**Action item:**
Please copy every line of the records below that holds the word "computer".
◆ ◆ ◆ ◆ ◆ ◆ ◆
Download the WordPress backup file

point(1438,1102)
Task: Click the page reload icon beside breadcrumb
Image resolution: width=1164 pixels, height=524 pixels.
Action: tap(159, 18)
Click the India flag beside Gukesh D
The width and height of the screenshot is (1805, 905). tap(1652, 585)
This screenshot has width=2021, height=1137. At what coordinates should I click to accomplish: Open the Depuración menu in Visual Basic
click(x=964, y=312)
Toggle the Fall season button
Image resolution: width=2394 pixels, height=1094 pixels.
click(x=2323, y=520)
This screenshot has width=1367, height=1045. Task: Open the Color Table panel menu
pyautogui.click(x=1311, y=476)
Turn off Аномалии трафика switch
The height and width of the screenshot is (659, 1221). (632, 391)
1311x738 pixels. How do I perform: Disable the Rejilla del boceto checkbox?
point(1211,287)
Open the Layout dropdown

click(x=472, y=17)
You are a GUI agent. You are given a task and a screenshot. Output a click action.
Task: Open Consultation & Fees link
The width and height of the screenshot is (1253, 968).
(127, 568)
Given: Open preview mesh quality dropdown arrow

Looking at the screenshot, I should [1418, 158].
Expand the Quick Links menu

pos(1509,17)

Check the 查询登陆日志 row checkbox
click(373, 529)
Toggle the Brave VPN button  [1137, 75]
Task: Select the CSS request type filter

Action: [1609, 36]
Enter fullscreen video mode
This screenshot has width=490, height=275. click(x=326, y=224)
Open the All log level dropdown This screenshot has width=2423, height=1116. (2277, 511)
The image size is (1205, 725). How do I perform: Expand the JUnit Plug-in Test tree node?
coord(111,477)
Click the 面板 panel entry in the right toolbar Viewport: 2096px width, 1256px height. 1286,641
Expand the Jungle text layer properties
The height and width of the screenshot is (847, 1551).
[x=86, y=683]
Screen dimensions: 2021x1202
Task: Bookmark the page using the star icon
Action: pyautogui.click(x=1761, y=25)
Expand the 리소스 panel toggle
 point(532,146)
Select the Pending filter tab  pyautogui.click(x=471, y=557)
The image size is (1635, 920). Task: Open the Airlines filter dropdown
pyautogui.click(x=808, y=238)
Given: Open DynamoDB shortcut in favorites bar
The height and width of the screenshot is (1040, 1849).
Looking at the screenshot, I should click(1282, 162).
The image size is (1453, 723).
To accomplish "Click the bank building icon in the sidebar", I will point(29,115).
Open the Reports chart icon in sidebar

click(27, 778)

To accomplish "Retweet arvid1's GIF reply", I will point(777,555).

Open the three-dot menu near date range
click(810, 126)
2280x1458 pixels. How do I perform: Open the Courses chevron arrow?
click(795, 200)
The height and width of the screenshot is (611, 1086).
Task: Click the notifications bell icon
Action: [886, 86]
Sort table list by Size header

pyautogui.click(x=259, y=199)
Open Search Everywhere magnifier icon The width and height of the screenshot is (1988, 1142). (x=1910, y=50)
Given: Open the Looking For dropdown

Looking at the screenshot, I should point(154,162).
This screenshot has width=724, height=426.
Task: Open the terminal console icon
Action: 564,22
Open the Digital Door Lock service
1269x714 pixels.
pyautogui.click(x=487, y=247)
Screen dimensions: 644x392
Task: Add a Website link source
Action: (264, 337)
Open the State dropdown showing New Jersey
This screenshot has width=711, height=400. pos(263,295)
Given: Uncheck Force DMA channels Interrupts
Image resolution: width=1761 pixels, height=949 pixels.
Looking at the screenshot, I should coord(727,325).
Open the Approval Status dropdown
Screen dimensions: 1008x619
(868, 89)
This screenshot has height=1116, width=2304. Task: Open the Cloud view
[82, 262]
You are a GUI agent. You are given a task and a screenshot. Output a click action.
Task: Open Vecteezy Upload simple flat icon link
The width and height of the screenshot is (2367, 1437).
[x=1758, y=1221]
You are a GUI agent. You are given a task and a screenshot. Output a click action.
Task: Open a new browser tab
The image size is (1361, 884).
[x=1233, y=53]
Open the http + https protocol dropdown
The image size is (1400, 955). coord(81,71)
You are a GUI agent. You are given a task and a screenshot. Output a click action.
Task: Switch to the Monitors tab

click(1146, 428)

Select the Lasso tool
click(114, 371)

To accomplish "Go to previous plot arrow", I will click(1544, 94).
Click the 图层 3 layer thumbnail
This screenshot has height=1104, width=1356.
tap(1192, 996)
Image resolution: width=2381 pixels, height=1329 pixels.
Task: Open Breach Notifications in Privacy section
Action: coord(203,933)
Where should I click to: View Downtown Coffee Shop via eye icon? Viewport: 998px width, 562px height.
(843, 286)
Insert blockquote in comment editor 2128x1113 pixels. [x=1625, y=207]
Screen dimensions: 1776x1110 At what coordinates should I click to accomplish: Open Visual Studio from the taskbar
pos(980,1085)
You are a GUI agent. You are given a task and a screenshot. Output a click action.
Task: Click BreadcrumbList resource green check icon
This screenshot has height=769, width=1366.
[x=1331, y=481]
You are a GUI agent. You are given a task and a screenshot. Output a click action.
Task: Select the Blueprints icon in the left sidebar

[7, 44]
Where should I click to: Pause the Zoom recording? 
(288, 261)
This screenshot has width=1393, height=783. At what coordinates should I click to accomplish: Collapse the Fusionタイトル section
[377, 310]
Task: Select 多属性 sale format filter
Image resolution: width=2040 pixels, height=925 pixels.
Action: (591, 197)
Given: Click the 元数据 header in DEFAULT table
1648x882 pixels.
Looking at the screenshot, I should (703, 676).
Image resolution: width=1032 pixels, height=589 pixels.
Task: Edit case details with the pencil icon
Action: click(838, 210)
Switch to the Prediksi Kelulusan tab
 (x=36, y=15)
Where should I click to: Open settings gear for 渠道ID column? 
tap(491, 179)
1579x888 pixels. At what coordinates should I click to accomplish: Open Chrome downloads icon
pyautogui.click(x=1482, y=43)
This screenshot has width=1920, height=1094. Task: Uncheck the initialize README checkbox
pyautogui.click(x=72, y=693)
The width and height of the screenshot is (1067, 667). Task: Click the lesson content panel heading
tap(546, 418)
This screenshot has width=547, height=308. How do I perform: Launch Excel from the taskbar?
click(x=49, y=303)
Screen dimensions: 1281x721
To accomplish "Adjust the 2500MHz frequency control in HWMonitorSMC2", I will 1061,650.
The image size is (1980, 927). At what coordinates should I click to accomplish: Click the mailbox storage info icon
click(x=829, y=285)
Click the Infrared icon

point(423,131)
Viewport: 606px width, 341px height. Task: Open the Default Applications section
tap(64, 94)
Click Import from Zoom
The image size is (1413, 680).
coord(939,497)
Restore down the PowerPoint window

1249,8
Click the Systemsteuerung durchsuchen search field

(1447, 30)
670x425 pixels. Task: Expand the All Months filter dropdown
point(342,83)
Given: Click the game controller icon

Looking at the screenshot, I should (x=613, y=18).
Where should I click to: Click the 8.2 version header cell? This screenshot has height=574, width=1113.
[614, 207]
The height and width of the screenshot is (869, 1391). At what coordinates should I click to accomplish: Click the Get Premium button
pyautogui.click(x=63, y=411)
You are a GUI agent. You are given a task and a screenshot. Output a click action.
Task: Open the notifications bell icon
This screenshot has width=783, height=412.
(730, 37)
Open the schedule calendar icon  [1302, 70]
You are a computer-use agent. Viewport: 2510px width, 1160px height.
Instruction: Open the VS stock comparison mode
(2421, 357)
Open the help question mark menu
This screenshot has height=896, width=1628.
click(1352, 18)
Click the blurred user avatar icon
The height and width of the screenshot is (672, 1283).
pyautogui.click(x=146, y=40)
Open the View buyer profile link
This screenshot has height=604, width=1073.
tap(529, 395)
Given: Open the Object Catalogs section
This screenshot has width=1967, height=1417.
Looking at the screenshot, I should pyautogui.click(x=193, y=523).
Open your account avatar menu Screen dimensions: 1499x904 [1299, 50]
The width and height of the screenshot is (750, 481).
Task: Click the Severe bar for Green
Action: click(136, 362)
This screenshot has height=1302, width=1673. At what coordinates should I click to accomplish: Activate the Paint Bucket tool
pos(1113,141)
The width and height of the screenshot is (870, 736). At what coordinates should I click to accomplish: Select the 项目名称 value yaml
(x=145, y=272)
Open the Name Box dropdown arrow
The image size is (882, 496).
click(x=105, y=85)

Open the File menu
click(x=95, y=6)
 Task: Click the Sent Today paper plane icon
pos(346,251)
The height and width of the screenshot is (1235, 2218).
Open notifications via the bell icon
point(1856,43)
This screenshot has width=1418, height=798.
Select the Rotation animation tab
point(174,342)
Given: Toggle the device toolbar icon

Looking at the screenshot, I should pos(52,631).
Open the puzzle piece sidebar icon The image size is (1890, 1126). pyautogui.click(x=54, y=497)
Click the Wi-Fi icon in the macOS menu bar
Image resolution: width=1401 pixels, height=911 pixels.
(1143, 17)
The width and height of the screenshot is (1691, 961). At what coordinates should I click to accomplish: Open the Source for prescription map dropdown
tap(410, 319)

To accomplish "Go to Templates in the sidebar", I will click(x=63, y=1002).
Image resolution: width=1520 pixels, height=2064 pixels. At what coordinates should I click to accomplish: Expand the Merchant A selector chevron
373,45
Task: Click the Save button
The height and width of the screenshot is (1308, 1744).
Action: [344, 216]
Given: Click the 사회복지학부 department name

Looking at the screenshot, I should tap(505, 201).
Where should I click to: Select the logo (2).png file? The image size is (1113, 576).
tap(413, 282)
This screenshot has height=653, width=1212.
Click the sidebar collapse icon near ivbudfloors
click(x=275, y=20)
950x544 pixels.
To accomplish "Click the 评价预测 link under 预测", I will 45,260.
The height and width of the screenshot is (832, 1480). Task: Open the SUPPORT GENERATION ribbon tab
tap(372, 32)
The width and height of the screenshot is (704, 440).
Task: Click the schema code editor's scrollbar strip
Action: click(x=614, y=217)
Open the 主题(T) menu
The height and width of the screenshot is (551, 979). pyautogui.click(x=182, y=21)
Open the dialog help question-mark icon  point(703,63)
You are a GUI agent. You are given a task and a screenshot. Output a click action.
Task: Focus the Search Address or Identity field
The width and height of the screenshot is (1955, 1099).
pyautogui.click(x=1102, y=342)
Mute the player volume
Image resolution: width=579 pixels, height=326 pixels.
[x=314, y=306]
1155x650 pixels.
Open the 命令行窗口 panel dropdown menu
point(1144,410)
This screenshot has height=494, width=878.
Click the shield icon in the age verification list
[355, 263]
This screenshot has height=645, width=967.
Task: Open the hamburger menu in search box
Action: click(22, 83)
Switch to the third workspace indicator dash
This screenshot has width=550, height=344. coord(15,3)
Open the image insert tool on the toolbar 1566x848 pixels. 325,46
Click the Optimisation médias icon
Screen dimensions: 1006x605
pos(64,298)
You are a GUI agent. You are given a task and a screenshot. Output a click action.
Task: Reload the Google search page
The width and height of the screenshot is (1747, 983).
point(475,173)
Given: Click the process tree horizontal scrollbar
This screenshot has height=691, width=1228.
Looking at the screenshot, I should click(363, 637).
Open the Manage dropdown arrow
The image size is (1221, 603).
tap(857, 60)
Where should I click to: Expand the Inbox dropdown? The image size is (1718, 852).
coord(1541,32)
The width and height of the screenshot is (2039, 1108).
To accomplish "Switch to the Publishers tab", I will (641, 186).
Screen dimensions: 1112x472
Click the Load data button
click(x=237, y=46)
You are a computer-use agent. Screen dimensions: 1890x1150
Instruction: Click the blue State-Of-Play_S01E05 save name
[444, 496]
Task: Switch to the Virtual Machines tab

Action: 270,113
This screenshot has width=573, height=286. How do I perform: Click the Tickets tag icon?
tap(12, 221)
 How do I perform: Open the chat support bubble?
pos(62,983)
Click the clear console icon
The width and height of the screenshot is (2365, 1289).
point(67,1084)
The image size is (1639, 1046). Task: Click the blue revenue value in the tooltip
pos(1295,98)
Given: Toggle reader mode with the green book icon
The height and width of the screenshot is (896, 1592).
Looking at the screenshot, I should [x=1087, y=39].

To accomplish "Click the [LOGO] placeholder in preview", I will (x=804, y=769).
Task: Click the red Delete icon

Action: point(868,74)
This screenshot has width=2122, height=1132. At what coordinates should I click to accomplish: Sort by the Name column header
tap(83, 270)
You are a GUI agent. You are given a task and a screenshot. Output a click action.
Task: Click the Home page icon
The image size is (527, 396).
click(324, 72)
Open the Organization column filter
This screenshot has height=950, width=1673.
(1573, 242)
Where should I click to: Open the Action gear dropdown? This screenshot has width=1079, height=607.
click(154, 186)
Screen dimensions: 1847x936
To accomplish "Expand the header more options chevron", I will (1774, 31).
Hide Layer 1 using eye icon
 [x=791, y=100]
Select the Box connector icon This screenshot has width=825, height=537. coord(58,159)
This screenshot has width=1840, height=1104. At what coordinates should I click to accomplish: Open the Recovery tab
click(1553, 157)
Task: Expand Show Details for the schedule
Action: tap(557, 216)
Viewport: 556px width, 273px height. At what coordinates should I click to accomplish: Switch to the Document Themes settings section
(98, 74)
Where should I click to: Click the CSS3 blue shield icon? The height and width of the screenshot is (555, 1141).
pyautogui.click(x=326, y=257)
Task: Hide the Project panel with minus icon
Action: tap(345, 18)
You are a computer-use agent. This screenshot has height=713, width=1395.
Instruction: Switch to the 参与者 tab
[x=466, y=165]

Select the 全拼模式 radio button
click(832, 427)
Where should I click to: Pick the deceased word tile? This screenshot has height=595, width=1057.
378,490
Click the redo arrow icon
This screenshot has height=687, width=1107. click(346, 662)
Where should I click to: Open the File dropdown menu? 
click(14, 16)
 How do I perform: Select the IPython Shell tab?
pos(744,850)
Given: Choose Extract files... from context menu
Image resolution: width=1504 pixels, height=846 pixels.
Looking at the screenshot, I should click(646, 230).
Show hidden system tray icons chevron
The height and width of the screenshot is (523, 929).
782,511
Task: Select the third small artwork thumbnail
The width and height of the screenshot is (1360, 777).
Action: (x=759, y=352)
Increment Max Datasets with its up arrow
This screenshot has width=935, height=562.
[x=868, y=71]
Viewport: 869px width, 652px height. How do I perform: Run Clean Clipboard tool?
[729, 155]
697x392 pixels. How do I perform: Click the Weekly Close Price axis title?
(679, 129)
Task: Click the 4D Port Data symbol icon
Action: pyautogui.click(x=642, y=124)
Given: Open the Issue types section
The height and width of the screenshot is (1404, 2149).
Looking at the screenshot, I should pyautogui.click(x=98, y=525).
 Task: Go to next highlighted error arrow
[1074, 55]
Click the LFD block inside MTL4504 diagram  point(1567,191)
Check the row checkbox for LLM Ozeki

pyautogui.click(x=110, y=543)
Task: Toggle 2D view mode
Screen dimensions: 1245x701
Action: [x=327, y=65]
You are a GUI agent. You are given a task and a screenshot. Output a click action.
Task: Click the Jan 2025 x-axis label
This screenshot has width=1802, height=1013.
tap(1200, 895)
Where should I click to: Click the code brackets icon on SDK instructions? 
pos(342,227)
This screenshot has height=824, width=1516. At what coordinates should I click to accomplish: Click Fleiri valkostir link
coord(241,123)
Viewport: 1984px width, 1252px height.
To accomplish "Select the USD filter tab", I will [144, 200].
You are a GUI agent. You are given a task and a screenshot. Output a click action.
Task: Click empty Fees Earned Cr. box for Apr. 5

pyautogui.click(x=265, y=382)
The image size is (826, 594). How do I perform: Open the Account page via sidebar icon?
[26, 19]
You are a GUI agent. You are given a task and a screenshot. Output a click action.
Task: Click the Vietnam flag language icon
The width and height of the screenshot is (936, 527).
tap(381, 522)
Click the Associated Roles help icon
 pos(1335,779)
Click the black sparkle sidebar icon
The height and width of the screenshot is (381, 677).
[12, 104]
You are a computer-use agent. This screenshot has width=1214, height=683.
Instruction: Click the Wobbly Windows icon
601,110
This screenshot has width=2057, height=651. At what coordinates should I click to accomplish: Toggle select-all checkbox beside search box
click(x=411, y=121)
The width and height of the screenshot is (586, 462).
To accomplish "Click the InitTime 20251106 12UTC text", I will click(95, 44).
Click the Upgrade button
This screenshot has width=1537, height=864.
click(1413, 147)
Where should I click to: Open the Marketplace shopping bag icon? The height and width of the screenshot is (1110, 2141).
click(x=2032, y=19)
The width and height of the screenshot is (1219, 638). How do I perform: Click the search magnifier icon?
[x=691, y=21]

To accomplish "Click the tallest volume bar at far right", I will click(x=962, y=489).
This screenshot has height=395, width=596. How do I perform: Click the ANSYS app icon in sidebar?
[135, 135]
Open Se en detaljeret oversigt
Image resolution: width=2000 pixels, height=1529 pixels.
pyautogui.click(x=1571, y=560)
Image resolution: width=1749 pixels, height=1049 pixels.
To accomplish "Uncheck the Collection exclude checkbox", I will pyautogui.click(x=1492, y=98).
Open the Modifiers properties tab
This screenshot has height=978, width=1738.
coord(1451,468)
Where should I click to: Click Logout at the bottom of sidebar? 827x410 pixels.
◆ ◆ ◆ ◆ ◆ ◆ ◆
**Response to this exercise:**
You are a computer-use agent. Viewport: 2510px width, 1160px height.
You are a computer-use agent. Screen dimensions: 1890x1150
You are a computer-use agent. This screenshot has height=713, width=1395.
You are a computer-use agent. This screenshot has width=1214, height=683.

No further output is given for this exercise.